Some presenters dealt with subjects familiar to interior designers. Jim Hackett, president of conference sponsor Steelcase, discussed research into interactive offices; Coop Himmelb(l)au cofounder Wolf D. Prix showed some of his firm's convention-flouting architecture; graphic designer Stefan Sagmeister talked about his ads and posters that use aphorisms in place of sales copy. Some territory was less familiar: NASA architect Constance Adams, who spoke about living in space; former U.S. poet laureate Billy Collins, who read his pungent and provocative verses; the Oxford University Press editor in chief for American dictionaries, Erin McKean, who explained the intricacies of collecting words.

Some presenters dealt with the arcane—take Theo Jansen, a scientist turned artist who fabricates wind-propelled creatures from discarded PVC tubes. Other presenters represented disciplines that can be only loosely categorized as craft: sleight-of-hand expert Ricky Jay, satirist Andy Borowitz, New Yorker cartoon editor Bob Mankoff.

In most cases, the word design could have supplanted the word craft. Many speakers, in fact, made more references to designers than to craftsmen. The presentations also provided an opportunity for laughter—in professions that sometimes take themselves too seriously.

During the weekend, I jotted down a few memorable quotes, both witty and wise.
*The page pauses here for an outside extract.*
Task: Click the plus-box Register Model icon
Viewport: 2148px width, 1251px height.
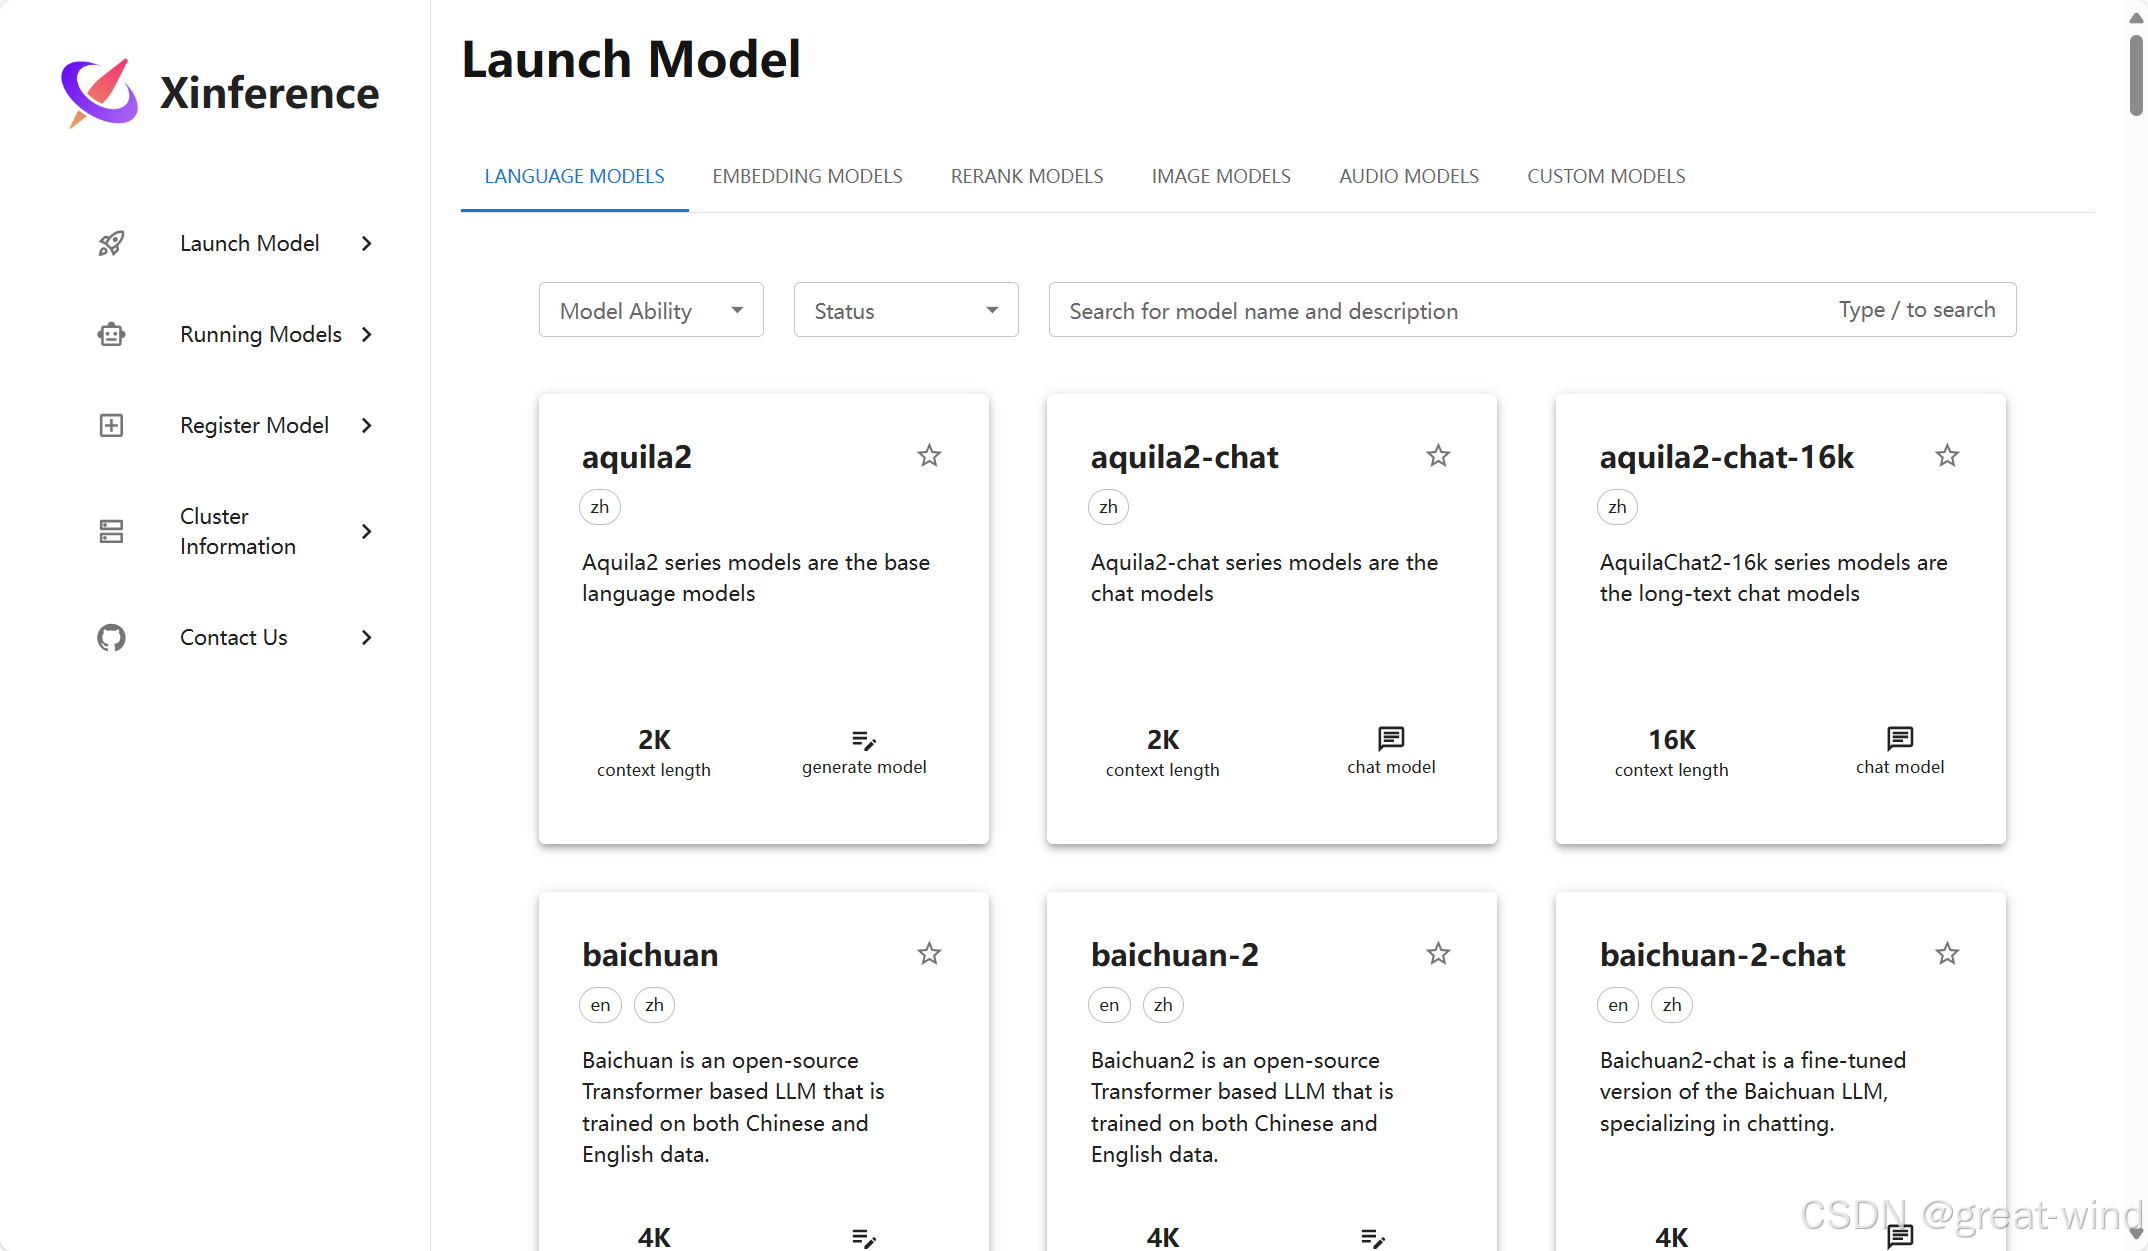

Idealab founder Bill Gross, paraphrasing Thomas Edison: "I haven't failed. I've just found 10,000 processes that don't work." Woods Hole Oceanographic Institution director of special projects David Gallo: "We're not destroying the earth, but we're making it difficult to live as we do." Applied Minds cofounder Danny Hillis: "Craft is the moment when an idea is pushed by imagination and pulled by reality."

With my brain in high gear, I left Pasadena energized as well as entertained. And I imagine that the majority of the 800 attendees left with a greater regard for their own potential, not to mention greater expectations of it. The typical response was not, "Why didn't I think of that?" Rather, people asked, "Why don't I think like that?" Which reinforces the point that, despite the risk of failure, the only way to move forward is to take chances.

What did all this have to do with interiors? As the college's Erica Clark explains, "We host a conference like this every two years in part because we believe that design must engage with the larger world on many fronts. Today's social, technological, and demographic changes must of necessity influence the design of the home and office."

Just as important: Interior designers, like busy practitioners in many fields, often become overly involved in the mechanics of the craft. (That word again!) It's easier to pursue workaday activities—space planning, selecting furnishings according to a project manager's directives—and consequently lose sight of adventurous ideas and expression, the very things that make young people choose the profession.

Interior designers sometimes need to be reminded that imagination is their most precious asset. They should underestimate neither their own ability to do things differently than they've been done before nor a client's ability to accept something other than what he asked for. Conferences, of course, can provide those reminders.

There are also other options that offer some of the same stimulus, if not the same ambience. As a professor of design history and theory at the New York School of Interior Design, I'm always encouraging my students to visit museums, galleries, and auction houses and to keep abreast of events in all areas of the arts. Even a design association's standard meetings, receptions, and tours can be opportunities to exchange ideas along with the pleasantries.

Whether you snatch half an hour out of your schedule to attend a local event or travel across the country to attend PowerPoint presentations in a high-tech aviation facility, the most important lesson is the same: Designing, though certainly a serious business, can also be fun. How often do designers stop to think about that?